**Data rows:**
________
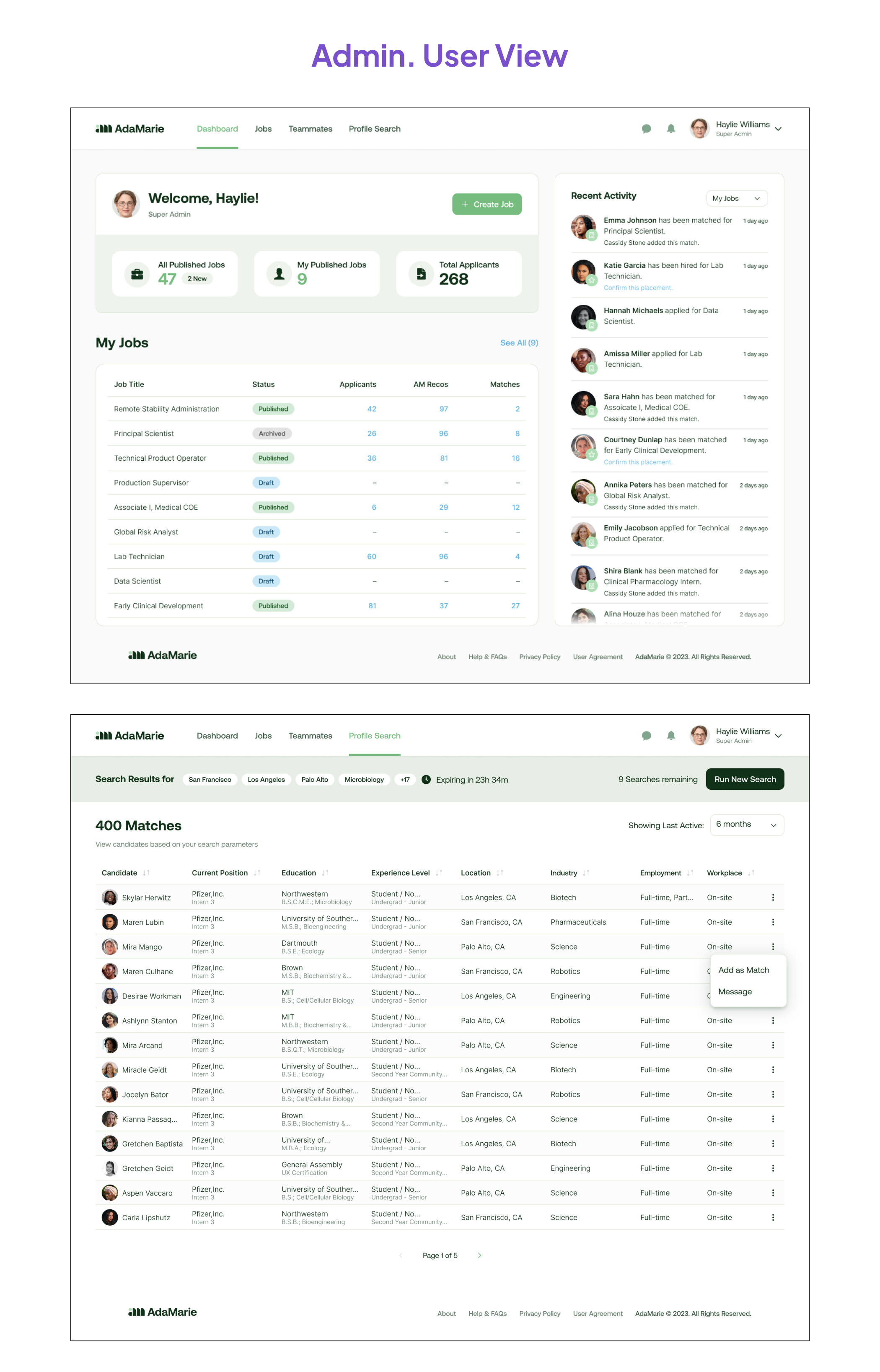The width and height of the screenshot is (880, 1372).
Task: Sort by the Experience Level column arrows
Action: coord(439,873)
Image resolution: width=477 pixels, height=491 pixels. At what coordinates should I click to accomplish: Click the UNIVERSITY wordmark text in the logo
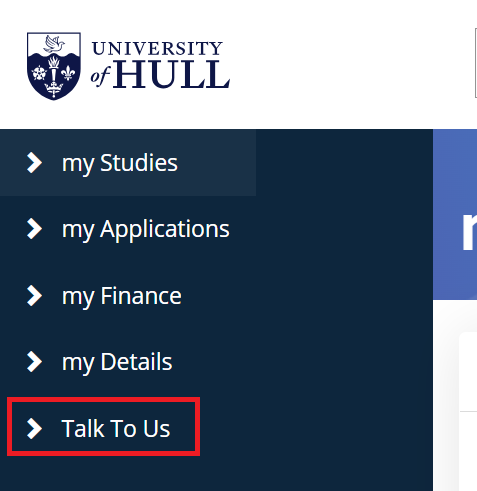(157, 48)
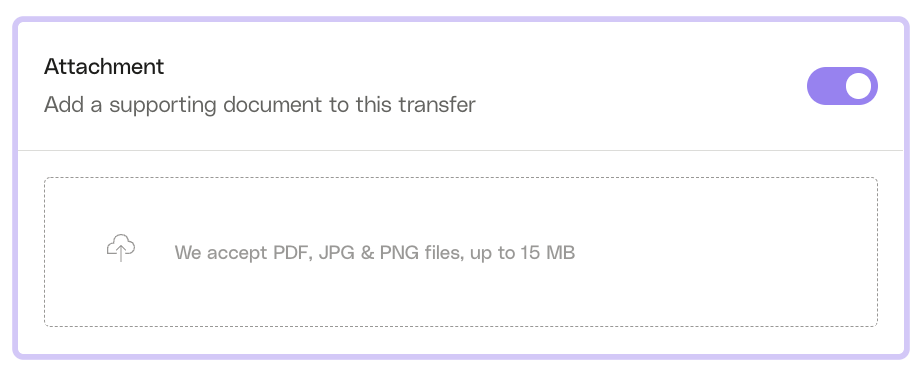Viewport: 924px width, 370px height.
Task: Click the horizontal divider below the Attachment header
Action: pyautogui.click(x=461, y=150)
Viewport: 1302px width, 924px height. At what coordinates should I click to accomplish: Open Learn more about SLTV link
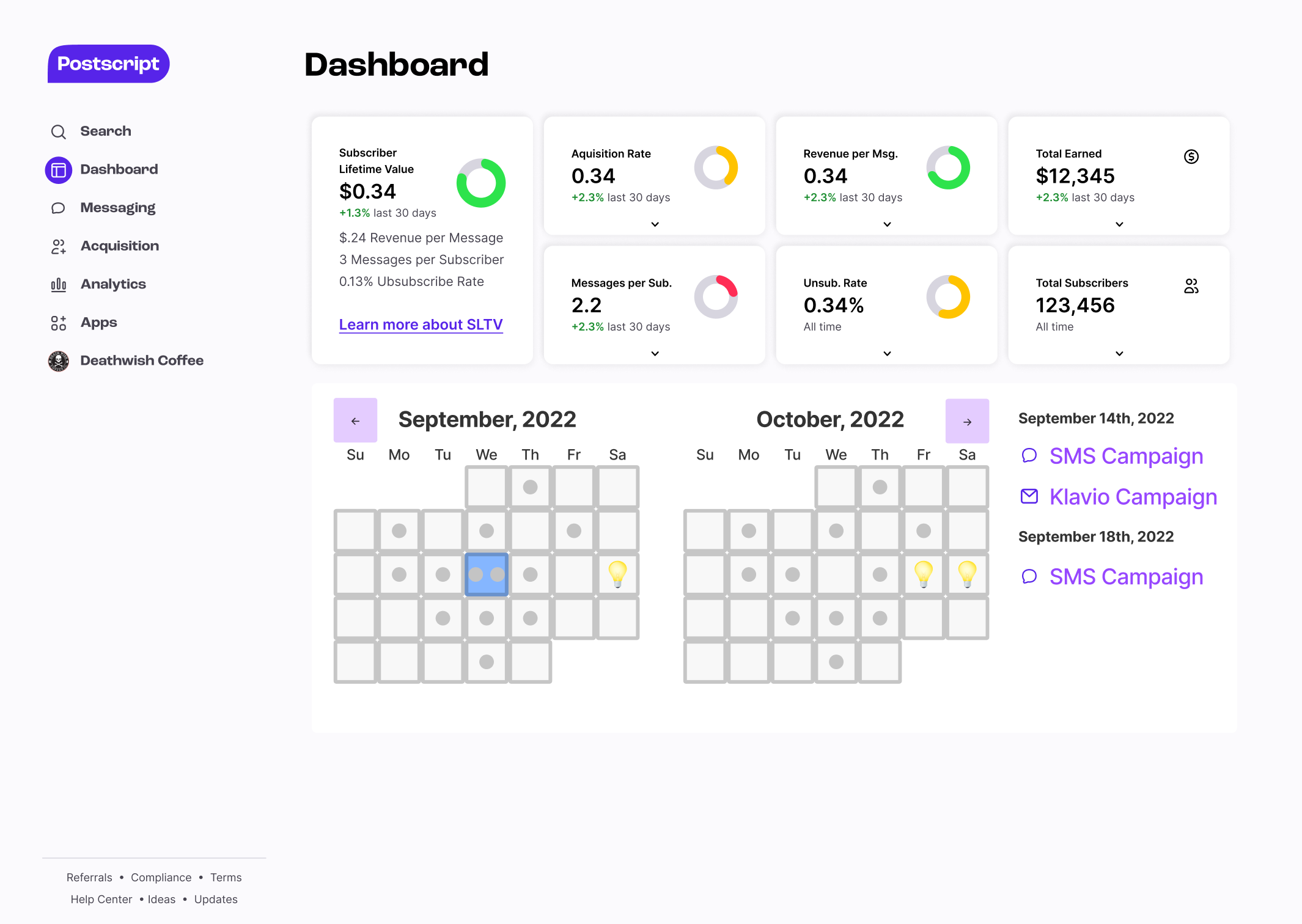[421, 324]
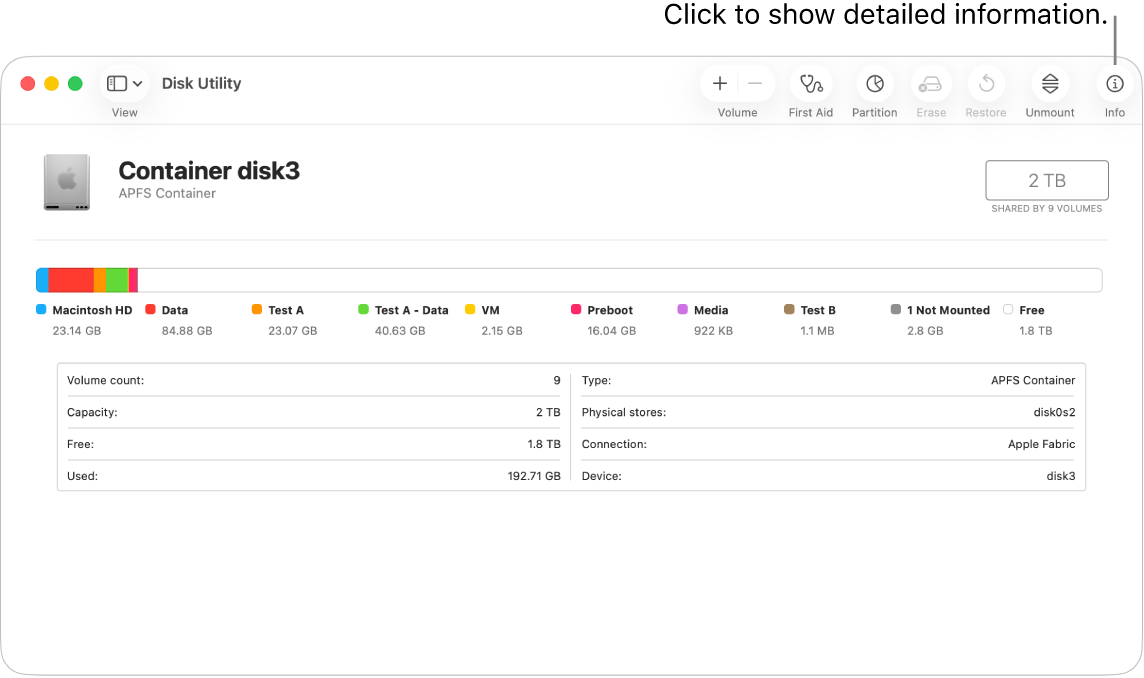
Task: Click the disk thumbnail for Container disk3
Action: pos(66,181)
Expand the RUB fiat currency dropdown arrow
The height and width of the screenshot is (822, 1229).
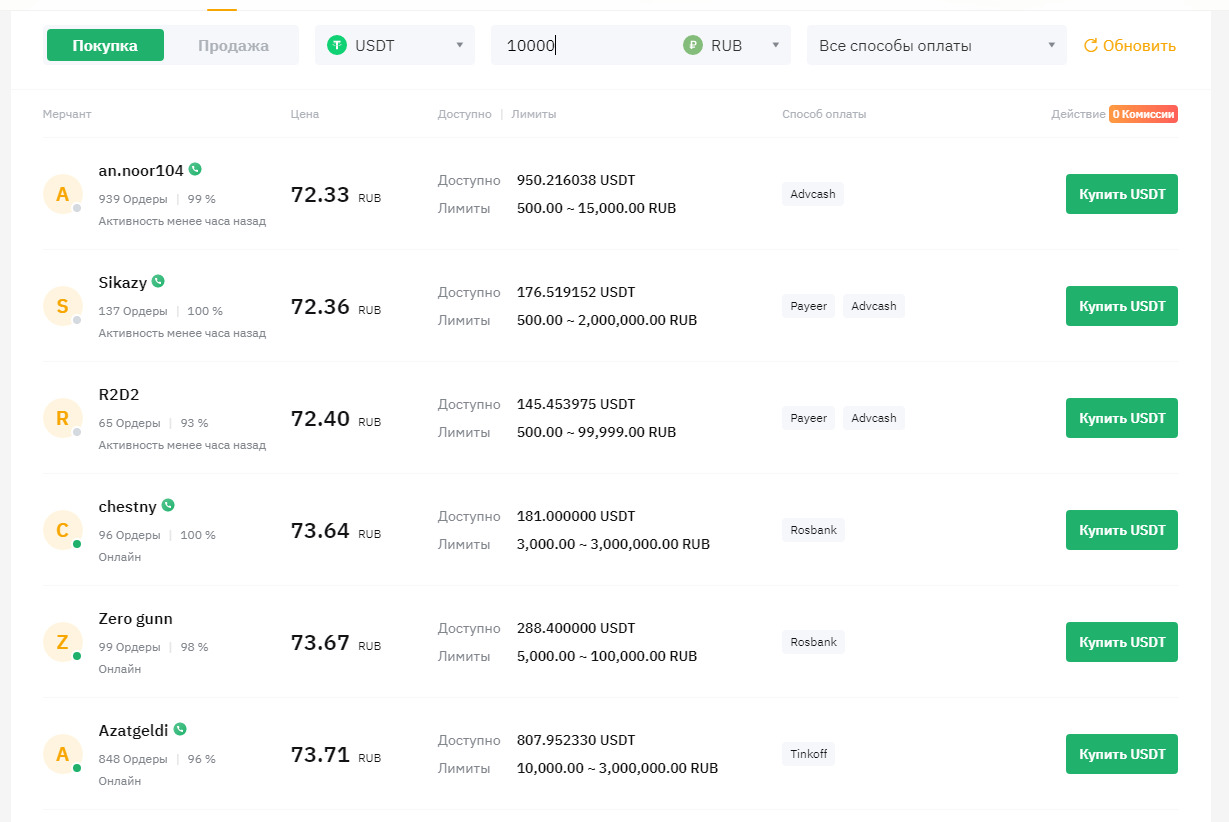(775, 45)
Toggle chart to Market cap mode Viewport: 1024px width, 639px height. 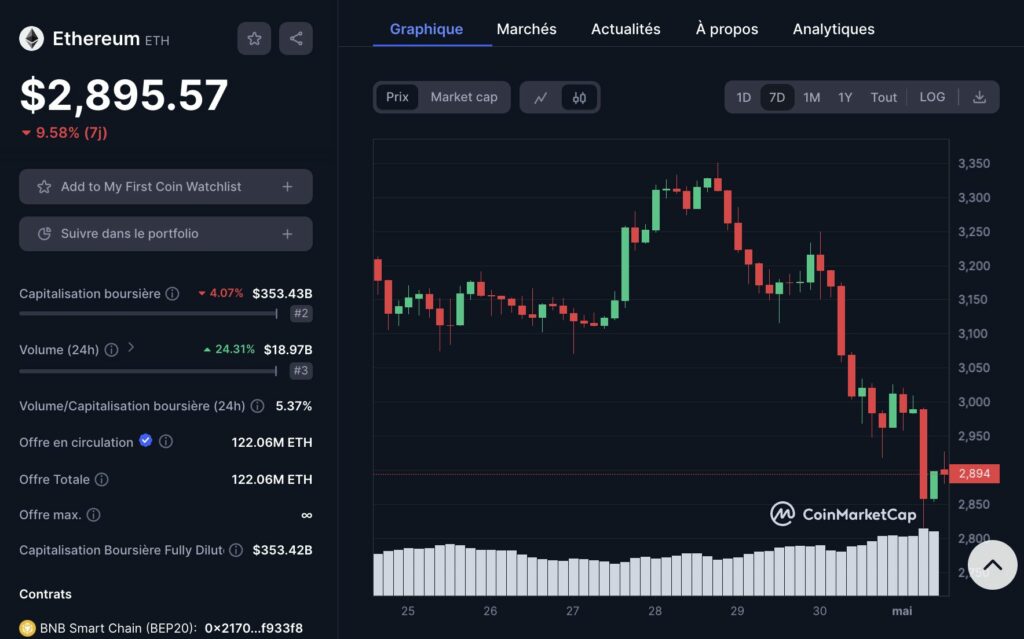463,97
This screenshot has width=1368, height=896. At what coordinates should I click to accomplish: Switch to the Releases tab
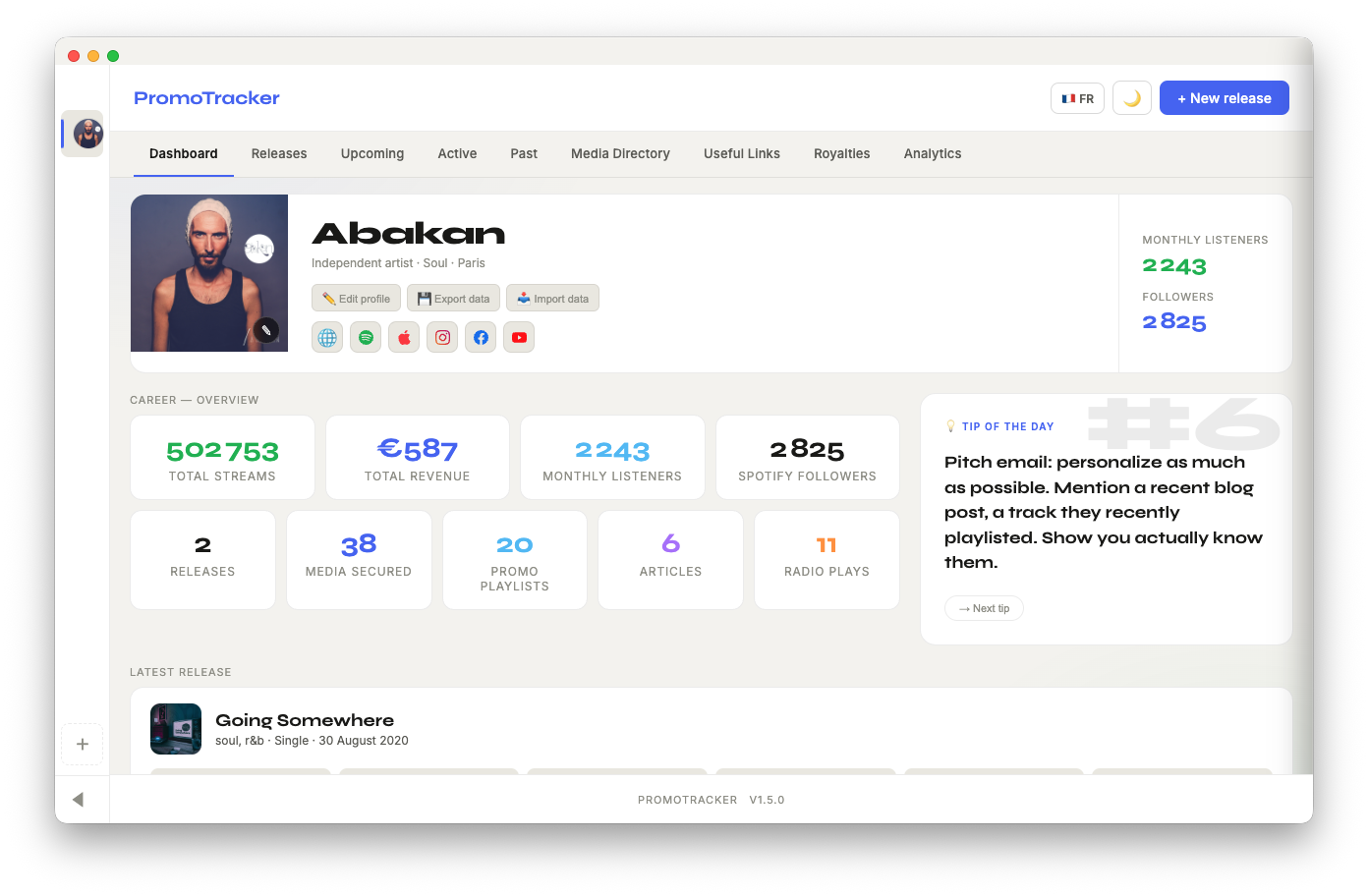[279, 154]
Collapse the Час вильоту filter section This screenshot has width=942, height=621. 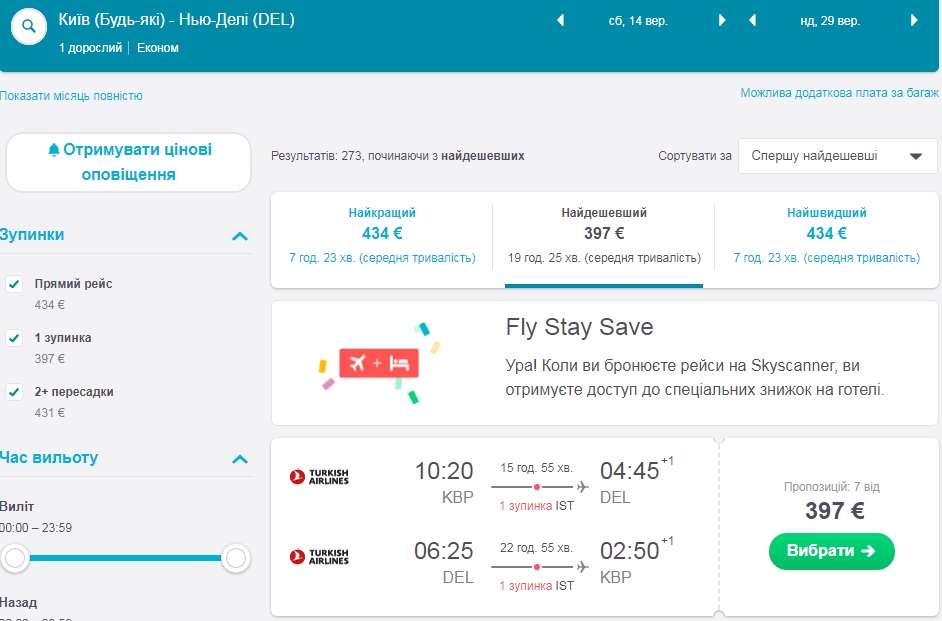point(239,459)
________
**Description of the task:** From the listing above, pull out every line that contains the string "coordinates". Uppercase and lowercase count as different.

**Result of the task:**
Image resolution: width=477 pixels, height=491 pixels. At what coordinates should I click to accomplish: Click the UNIVERSITY wordmark text in the logo
Viewport: 1302px width, 924px height. At what coordinates should I click to accomplish: Open Learn more about SLTV link
This screenshot has width=1368, height=896. At what coordinates should I click to accomplish: Switch to the Releases tab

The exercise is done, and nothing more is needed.